» Required work:
1: In the passage on nitrogen production and natural gas costs, list the specific factors named after "Other factors affecting our nitrogen products results include".
2: Extend the passage on nitrogen production and natural gas costs, starting after its final sentence.

» Text extract:
○ ○ ○ ○

Natural gas is the most significant raw material in the production of nitrogen products. North American natural gas costs have increased substantially since 1999. Since we compete with nitrogen products imported from regions with lower natural gas costs, the oversupply situation during most of the three years ending December 31, 2003 did not allow us and other North American producers to increase selling prices to levels necessary to cover the natural gas cost increases. This resulted in curtailments of North American nitrogen production that have contributed to higher nitrogen product prices through reductions to global supplies. Our United Kingdom operations have benefited from higher nitrogen product prices, but, until recently, have generally incurred natural gas costs lower than those in North America.
Imports, most of which are produced at facilities with access to fixed-price natural gas supplies, account for a significant portion of U.S. nitrogen product supply. Imported products natural gas costs have been and could continue to be substantially lower than the delivered cost of natural gas to our facilities. Off-shore producers are most competitive in regions close to the point of entry for imports, including the Gulf Coast and East Coast of North America.
Our sales volumes depend primarily on our plants operating rates. We may purchase product from other manufacturers or importers for resale, but gross margins on those volumes are rarely significant. Profitability and cash flows from our nitrogen products business are affected by our ability to manage our costs and expenses (other than natural gas), most of which do not materially change for different levels of production or sales. Other factors affecting our nitrogen products results include the level of planted acres, transportation costs, weather conditions (particularly during the planting season), grain prices and other variables described in Items 1 and 2 Business and Properties section of our most recent Form 10-K filing with the Securities and Exchange Commission.

○ ○ ○ ○

» Data block:
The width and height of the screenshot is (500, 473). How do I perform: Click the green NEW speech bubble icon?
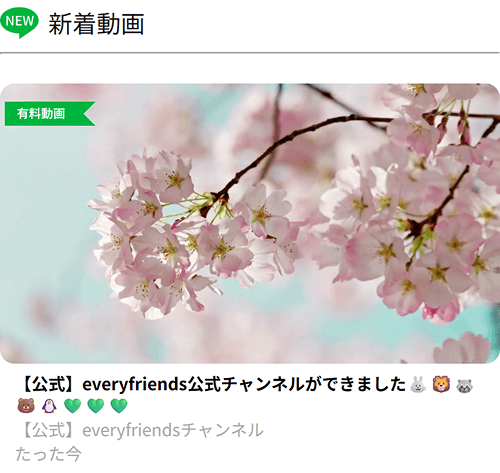tap(19, 23)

○ ○ ○ ○

» Expected results:
1:
- The level of planted acres
- Transportation costs
- Weather conditions (particularly during the planting season)
- Grain prices

2:
We also produce methanol in the U.S. Like nitrogen products, methanol is a commodity chemical manufactured from natural gas. Consequently, natural gas costs and the supply/demand balance for methanol significantly affect methanol earnings and cash flows. A significant portion of U.S. methanol demand is satisfied by imports from regions with natural gas costs lower than those available to U.S. producers. Industry analysts have identified approximately 7.0 million metric tonnes of new methanol capacity (20% of current global demand) that should start up from 2004 through 2006 in regions with low natural gas costs. U.S. methanol demand has declined over the past year and is expected to continue to decline due to reduced U.S. consumption of MTBE, a gasoline oxygenate and octane enhancer that uses methanol as a feedstock.
In December 2003, we entered into contracts with the Methanex Corporation (Methanex) assigning it our sales contracts and providing it exclusive rights to all methanol production at the Beaumont facility for five years as more fully described in Items 1 and 2 Business and Properties most recent Form 10-K filing with the SEC. On November 1, 2004, we received notification from Methanex Corporation, under the terms of our agreement, to cease production at our Beaumont, Texas methanol manufacturing facility on December 1, 2004. We will spend up to $5.0 million to mothball the plant and for employee separation payments.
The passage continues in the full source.